#### REQUIREMENT
In how many lines of the records below does the word "Given" appear? Answer with the number alone.

#### INPUT FOR THIS TASK
-- Opening Marker --

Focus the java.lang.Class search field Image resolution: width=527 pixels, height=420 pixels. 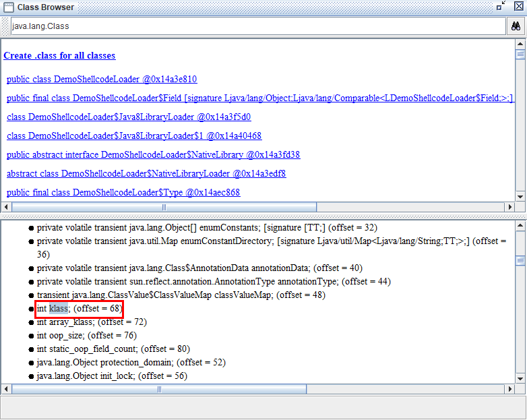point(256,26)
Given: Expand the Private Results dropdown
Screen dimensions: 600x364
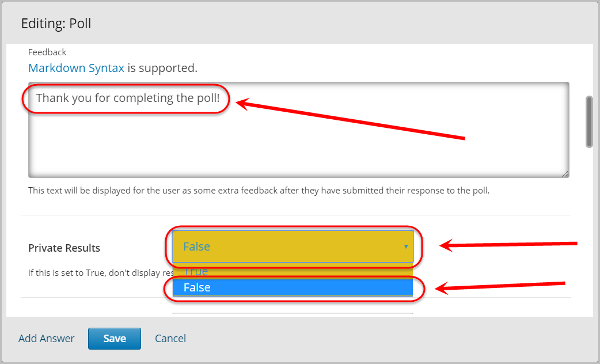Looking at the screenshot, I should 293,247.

-- Closing Marker --
-- Opening Marker --

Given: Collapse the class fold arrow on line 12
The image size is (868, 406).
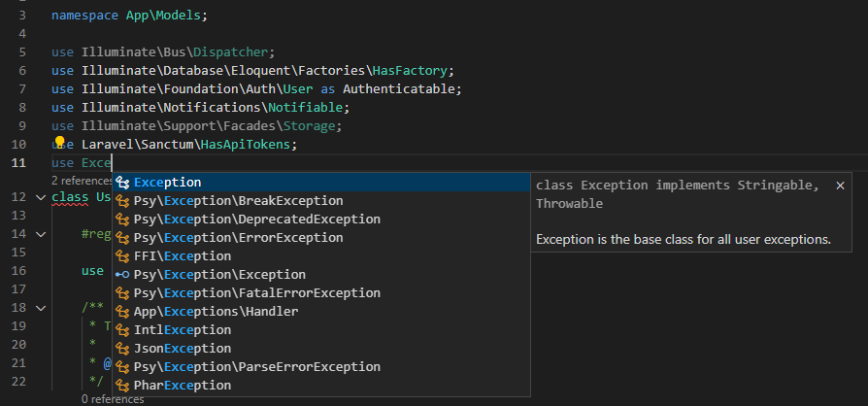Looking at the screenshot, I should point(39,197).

-- Closing Marker --

#### RESPONSE TO THE EXERCISE
2